*** EXERCISE DATA Section Begins ***

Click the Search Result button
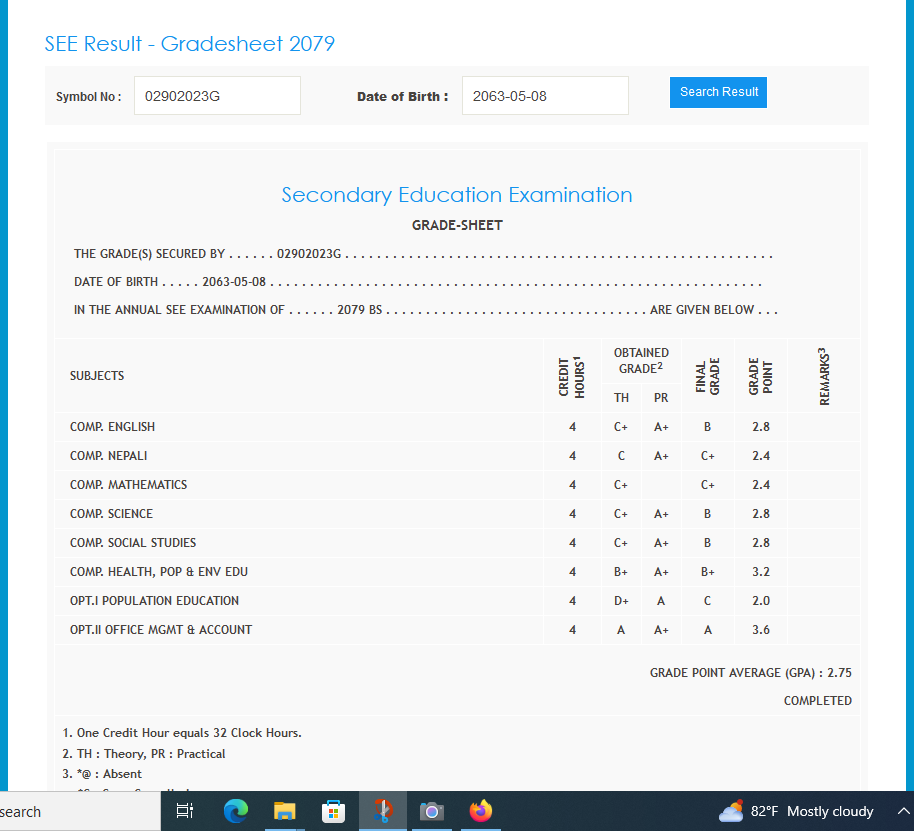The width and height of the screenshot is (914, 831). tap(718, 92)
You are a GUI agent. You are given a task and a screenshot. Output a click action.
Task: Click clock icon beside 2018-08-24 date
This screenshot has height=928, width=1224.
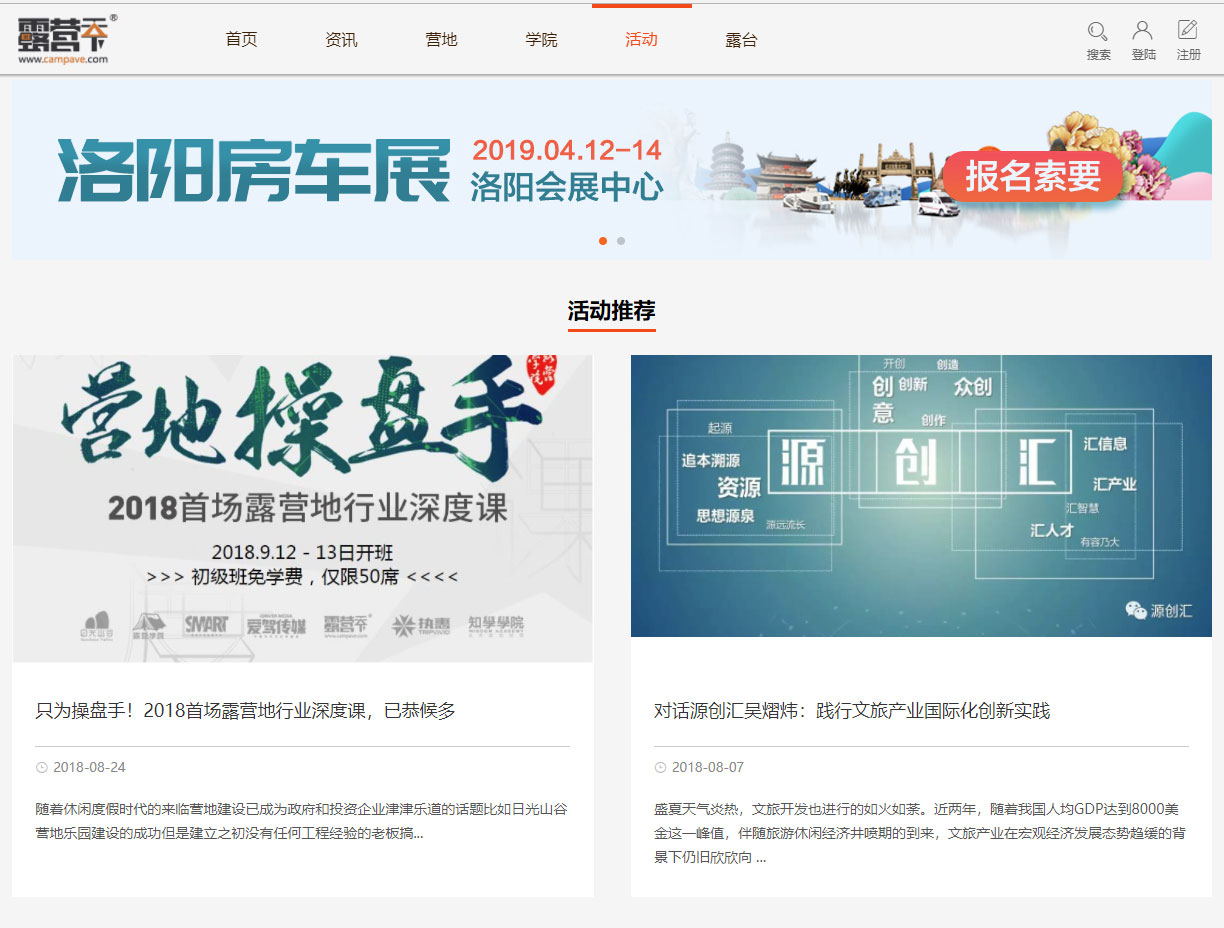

*** EXERCISE DATA Section Ends ***

EXERCISE GOAL:
Give back only the lines from the one that carries "You are a GUI" through the final line above, both included. Drop all pictures.

WRITTEN SOLUTION:
You are a GUI agent. You are given a task and a screenshot. Output a click action.
Task: Click clock icon beside 2018-08-24 date
This screenshot has height=928, width=1224.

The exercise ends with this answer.